Exercise requirements
Restate the data that follows exactly as it stands, beginning with the first line and ending with the line that contains "Enable the Mix".

Available records
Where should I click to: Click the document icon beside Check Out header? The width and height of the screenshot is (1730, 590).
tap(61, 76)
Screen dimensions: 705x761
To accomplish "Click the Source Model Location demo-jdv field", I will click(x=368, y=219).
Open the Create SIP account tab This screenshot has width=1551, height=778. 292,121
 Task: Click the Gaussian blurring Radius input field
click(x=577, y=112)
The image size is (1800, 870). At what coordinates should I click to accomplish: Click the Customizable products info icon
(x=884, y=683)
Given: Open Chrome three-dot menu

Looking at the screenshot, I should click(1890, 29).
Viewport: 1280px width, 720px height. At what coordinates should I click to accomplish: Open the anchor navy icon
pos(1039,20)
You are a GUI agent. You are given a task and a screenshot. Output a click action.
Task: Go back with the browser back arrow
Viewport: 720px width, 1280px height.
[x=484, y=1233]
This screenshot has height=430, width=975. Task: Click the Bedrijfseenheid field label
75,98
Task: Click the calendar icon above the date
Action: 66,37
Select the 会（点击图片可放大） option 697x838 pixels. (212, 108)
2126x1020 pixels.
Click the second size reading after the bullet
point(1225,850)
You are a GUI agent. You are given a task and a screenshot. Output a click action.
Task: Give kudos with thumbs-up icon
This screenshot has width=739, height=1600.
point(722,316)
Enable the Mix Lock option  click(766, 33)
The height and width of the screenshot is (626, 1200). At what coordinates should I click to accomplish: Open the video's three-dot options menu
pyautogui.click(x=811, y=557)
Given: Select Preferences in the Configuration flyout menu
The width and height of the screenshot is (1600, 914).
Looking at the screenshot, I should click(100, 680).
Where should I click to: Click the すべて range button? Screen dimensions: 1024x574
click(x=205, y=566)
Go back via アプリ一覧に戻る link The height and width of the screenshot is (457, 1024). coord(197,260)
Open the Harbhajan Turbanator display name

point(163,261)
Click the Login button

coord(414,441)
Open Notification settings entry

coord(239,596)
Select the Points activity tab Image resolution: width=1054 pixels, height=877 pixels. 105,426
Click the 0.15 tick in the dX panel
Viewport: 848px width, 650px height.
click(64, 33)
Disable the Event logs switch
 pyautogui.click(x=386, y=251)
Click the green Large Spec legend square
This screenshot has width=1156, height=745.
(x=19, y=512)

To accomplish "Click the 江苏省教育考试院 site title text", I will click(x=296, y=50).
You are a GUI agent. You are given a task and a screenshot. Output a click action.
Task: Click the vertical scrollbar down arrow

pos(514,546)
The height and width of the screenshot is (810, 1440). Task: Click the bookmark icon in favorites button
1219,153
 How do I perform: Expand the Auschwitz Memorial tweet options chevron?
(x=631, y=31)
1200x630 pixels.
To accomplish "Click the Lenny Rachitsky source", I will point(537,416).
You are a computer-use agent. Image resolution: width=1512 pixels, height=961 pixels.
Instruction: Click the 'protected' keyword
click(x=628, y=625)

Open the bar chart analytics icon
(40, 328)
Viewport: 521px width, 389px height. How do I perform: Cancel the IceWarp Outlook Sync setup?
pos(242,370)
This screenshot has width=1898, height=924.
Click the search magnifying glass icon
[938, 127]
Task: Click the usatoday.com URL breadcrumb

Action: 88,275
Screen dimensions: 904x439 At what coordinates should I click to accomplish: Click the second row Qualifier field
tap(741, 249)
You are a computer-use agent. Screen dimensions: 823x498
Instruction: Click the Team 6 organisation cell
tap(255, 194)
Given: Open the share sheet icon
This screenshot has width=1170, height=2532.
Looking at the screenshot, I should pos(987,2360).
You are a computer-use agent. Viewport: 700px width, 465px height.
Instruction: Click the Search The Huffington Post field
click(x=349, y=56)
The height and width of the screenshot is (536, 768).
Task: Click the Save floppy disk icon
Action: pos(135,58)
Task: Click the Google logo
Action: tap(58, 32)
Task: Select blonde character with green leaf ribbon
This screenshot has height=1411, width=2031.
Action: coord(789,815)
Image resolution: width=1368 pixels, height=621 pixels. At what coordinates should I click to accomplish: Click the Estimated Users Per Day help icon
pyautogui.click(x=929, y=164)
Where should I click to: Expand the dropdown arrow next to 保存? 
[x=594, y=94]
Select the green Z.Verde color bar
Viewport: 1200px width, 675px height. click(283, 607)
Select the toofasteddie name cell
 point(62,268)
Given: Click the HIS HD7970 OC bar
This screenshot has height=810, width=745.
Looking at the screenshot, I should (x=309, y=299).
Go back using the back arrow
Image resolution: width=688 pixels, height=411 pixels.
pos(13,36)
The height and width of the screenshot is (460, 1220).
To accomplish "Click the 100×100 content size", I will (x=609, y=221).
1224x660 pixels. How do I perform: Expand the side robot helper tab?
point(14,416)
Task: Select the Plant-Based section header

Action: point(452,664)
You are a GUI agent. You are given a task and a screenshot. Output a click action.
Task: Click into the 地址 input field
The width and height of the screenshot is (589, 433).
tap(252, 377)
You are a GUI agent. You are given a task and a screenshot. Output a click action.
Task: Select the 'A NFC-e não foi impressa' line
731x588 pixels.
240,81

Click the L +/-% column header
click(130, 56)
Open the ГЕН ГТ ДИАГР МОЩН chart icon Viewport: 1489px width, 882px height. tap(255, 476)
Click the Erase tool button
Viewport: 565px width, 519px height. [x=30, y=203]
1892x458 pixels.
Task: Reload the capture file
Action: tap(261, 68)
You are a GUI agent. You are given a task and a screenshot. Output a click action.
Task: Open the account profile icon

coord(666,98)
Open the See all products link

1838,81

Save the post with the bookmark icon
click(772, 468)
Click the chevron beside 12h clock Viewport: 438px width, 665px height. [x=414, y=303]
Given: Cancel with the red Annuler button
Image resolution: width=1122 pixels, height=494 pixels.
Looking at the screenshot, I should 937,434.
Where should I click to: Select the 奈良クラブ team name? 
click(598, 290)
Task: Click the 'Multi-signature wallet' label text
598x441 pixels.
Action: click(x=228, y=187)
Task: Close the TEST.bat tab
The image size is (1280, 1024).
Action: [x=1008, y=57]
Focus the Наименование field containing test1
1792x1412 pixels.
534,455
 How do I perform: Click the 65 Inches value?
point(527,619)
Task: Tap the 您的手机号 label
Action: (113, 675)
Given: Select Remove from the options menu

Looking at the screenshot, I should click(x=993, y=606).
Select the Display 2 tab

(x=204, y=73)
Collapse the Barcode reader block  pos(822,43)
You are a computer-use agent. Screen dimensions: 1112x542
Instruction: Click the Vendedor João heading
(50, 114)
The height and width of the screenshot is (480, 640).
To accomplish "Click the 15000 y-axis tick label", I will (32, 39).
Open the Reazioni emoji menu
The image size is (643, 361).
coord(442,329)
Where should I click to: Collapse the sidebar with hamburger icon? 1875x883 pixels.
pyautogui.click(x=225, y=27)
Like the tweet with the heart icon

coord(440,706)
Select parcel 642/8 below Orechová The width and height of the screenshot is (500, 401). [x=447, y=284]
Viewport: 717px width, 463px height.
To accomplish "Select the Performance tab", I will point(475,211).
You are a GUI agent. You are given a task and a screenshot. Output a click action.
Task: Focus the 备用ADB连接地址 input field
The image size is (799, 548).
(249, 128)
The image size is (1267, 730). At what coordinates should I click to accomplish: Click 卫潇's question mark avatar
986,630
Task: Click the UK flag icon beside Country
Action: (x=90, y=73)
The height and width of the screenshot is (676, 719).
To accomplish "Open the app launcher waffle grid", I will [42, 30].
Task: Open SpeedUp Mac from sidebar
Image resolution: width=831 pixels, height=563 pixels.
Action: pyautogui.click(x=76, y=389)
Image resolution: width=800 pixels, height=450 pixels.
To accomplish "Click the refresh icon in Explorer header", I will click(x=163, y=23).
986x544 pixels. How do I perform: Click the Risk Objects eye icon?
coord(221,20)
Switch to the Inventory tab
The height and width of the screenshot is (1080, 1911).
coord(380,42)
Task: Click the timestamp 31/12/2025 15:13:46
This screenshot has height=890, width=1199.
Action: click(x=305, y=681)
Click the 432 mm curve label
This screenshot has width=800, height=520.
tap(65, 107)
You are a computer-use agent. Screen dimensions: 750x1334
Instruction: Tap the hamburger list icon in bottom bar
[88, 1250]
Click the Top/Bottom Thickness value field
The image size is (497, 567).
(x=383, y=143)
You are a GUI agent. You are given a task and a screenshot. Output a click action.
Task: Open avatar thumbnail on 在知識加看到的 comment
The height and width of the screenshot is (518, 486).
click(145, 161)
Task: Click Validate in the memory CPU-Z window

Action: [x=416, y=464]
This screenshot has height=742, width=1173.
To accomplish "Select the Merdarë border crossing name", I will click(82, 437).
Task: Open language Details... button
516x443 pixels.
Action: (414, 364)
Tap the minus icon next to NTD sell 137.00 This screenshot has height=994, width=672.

Task answer
Where should I click to: Click the document icon beside Check Out header? The width and height of the screenshot is (1730, 590).
tap(61, 76)
Screen dimensions: 705x761
To accomplish "Click the Source Model Location demo-jdv field", I will click(x=368, y=219).
Open the Create SIP account tab This screenshot has width=1551, height=778. 292,121
 Task: Click the Gaussian blurring Radius input field
click(x=577, y=112)
The image size is (1800, 870). At what coordinates should I click to accomplish: Click the Customizable products info icon
(x=884, y=683)
Given: Open Chrome three-dot menu

Looking at the screenshot, I should click(1890, 29).
Viewport: 1280px width, 720px height. At what coordinates should I click to accomplish: Open the anchor navy icon
pos(1039,20)
You are a GUI agent. You are given a task and a screenshot. Output a click action.
Task: Go back with the browser back arrow
Viewport: 720px width, 1280px height.
[x=484, y=1233]
This screenshot has height=430, width=975. Task: Click the Bedrijfseenheid field label
75,98
Task: Click the calendar icon above the date
Action: 66,37
Select the 会（点击图片可放大） option 697x838 pixels. (212, 108)
2126x1020 pixels.
Click the second size reading after the bullet
point(1225,850)
You are a GUI agent. You are given a task and a screenshot. Output a click action.
Task: Give kudos with thumbs-up icon
This screenshot has width=739, height=1600.
point(722,316)
Enable the Mix Lock option  click(766, 33)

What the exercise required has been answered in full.